▸ Texto de lectura

Es, ministra, la conjura de los necios. Empezó Felipe, y ya no han parado. Fue entonces, durante el felipismo, cuando se obligó a pasteurizar la horchata convirtiéndola en un jarabe jabonoso, cuando se prohibió la tradicional matanza del cerdo en algunos lugares de Cataluña y se puso coto a la no menos tradicional elaboración de embutidos caseros, cuando se enviaron piquetes de la Guardia Civil a las casas de quienes destilaban orujos en alambiques artesanales, cuando se declaró ilegal —lo que ya es el colmo— la mayonesa que llevase huevo… ¡Pero señores míos! Vaya usted, ministra, al diccionario, busque esa palabra —mayonesa— y descubra, con estupor, que la misma es una «salsa espesa que se hace con yemas de huevo y aceite crudo» y que, por lo tanto, si no lleva huevos, deja de ser mayonesa.

▸ Consigna escrita
¿Puedes reproducir tal cual, del texto de lectura, todo lo que va desde "Es, ministra, la" hasta "de ser mayonesa."? El listado es material aparte, sin relación con el texto de lectura.

▸ Datos de origen
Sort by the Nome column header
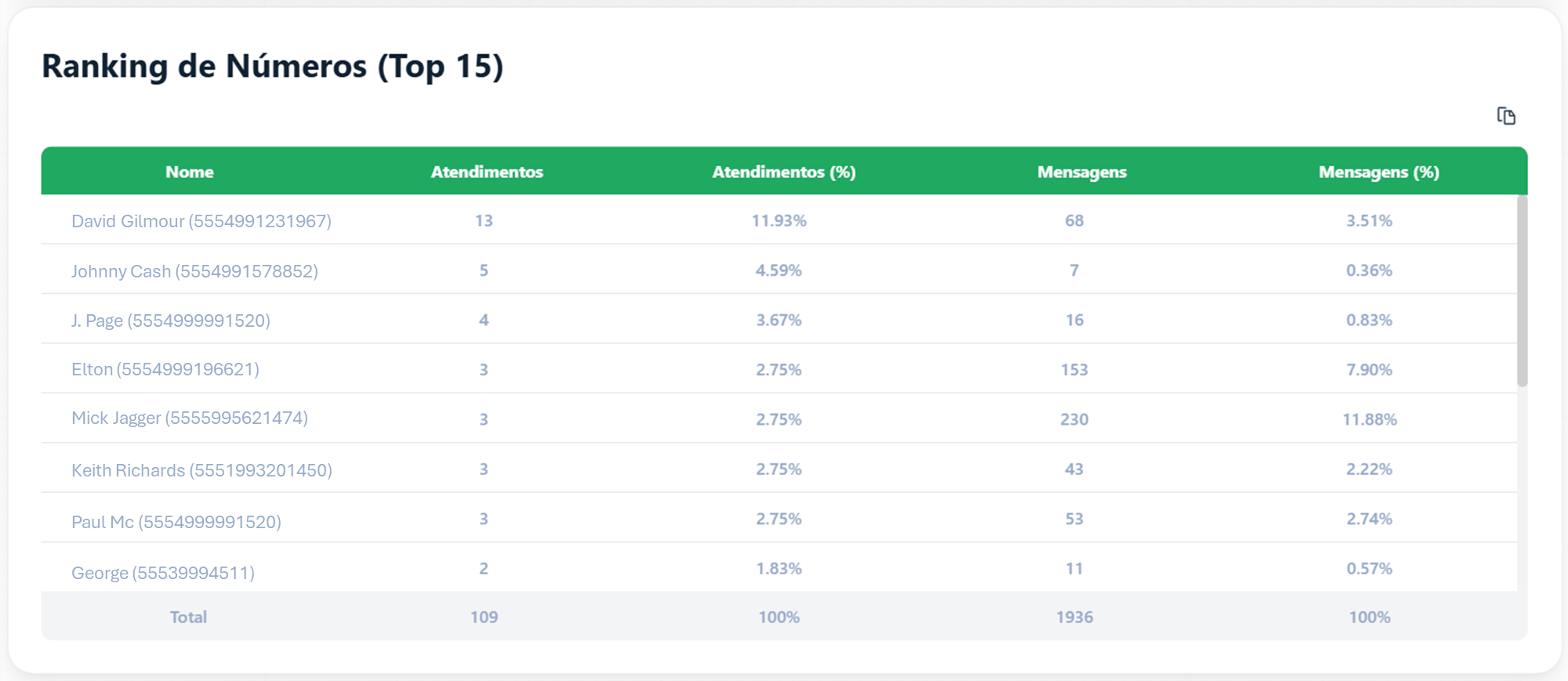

▸ Resultado del ejercicio
Es, ministra, la conjura de los necios. Empezó Felipe, y ya no han parado. Fue entonces, durante el felipismo, cuando se obligó a pasteurizar la horchata convirtiéndola en un jarabe jabonoso, cuando se prohibió la tradicional matanza del cerdo en algunos lugares de Cataluña y se puso coto a la no menos tradicional elaboración de embutidos caseros, cuando se enviaron piquetes de la Guardia Civil a las casas de quienes destilaban orujos en alambiques artesanales, cuando se declaró ilegal —lo que ya es el colmo— la mayonesa que llevase huevo… ¡Pero señores míos! Vaya usted, ministra, al diccionario, busque esa palabra —mayonesa— y descubra, con estupor, que la misma es una «salsa espesa que se hace con yemas de huevo y aceite crudo» y que, por lo tanto, si no lleva huevos, deja de ser mayonesa.